Un equipo internacional de astronomía, en el que participa la Universidad de Valencia, acaba de publicar en Nature Astronomy la imagen del corazón de la galaxia Centauro A con el mayor nivel de detalle jamás visto.
El trabajo precisa el punto exacto donde se encuentra el agujero negro supermasivo de esta galaxia y permite observar cómo se genera un gigantesco chorro de materia que escapa del agujero negro a velocidades muy cercanas a la de la luz. "La imagen desafía los modelos actuales sobre el origen de los chorros en agujeros negros", explica la Universidad de Valencia.
La galaxia del Centauro (Centaurus A) es una de las fuentes de radio más intensas y su emisión ha sido estudiada extensamente a lo largo de todo el espectro electromagnético, desde las ondas de radio hasta la radiación gamma más energética.
En el corazón de Centauro A, se encuentra un agujero negro con una masa equivalente a 55 millones de soles, a medio camino entre el agujero negro de la galaxia M87 (del que el EHT obtuvo la famosa imagen, con una masa de más de 6000 millones de soles) y el agujero negro del centro de nuestra galaxia (con solo 4 millones de masas solares).
En este trabajo se han usado observaciones del EHT –tomadas durante la campaña de 2017– para obtener una imagen del agujero negro de Centauro A con un nivel de detalle sin precedente.
“Estos resultados nos permiten ver, por primera vez, cómo se estructura la materia en los alrededores de este agujero negro supermasivo con un nivel de detalle de poco más de 20 horas-luz.
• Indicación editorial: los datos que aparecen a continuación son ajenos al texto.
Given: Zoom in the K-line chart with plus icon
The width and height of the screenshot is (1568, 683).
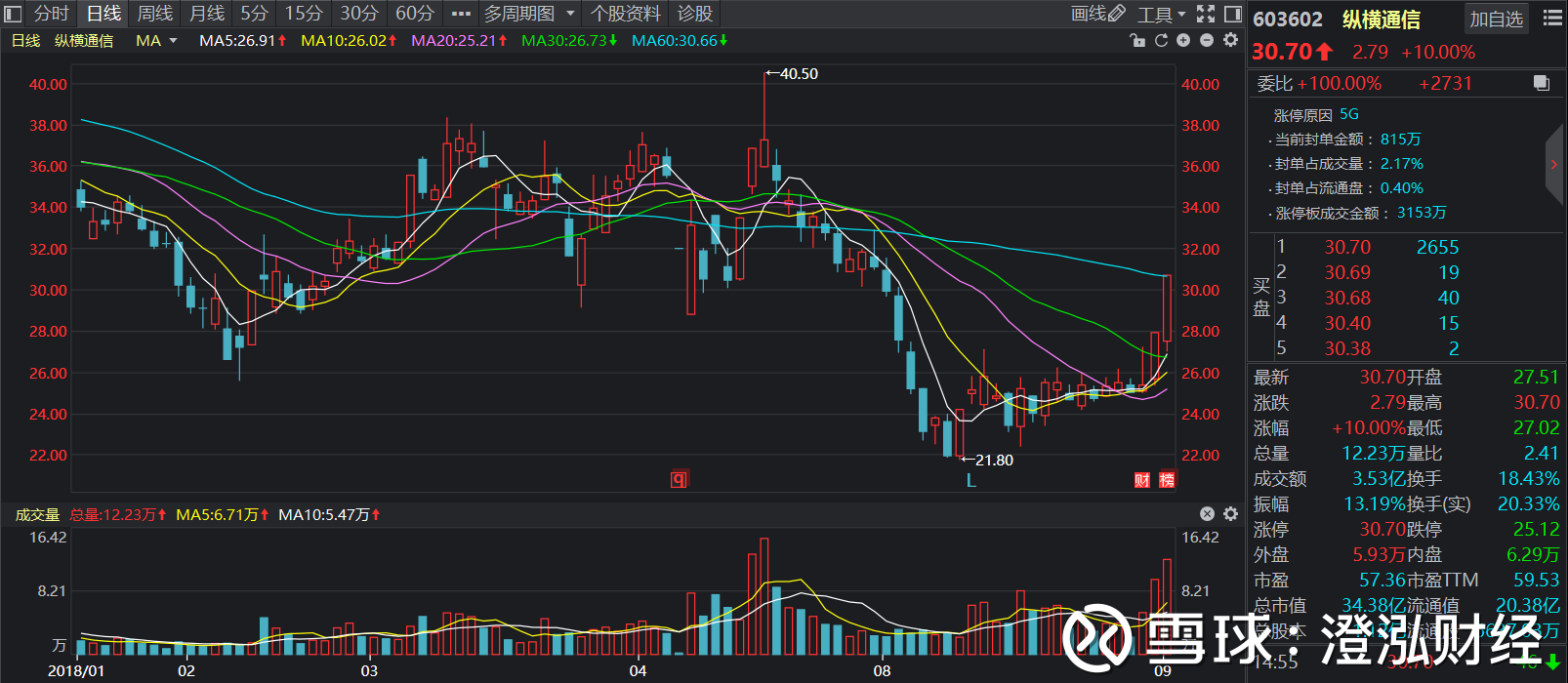Looking at the screenshot, I should [x=1183, y=40].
Esto nos permite contemplar los procesos que dan pie al nacimiento de los misteriosos chorros relativistas, que se encuentran en buena parte de los agujeros negros más masivos del Universo”, dice el astrónomo Michael Janssen, autor principal del trabajo.
Los agujeros negros supermasivos, como el que reside en el corazón de Centauro A, se alimentan del gas y el polvo que los rodean, y los atraen a su profundo pozo gravitatorio.
A día de hoy, cuenta la universidad, "la ciencia dispone de diferentes modelos para explicar la aceleración y propagación de la materia en los chorros relativistas". No obstante, añade, "todavía se sabe muy poco sobre el origen mismo de estos chorros y sobre cómo pueden extenderse hasta cubrir distancias mucho mayores que el tamaño de toda su galaxia anfitriona".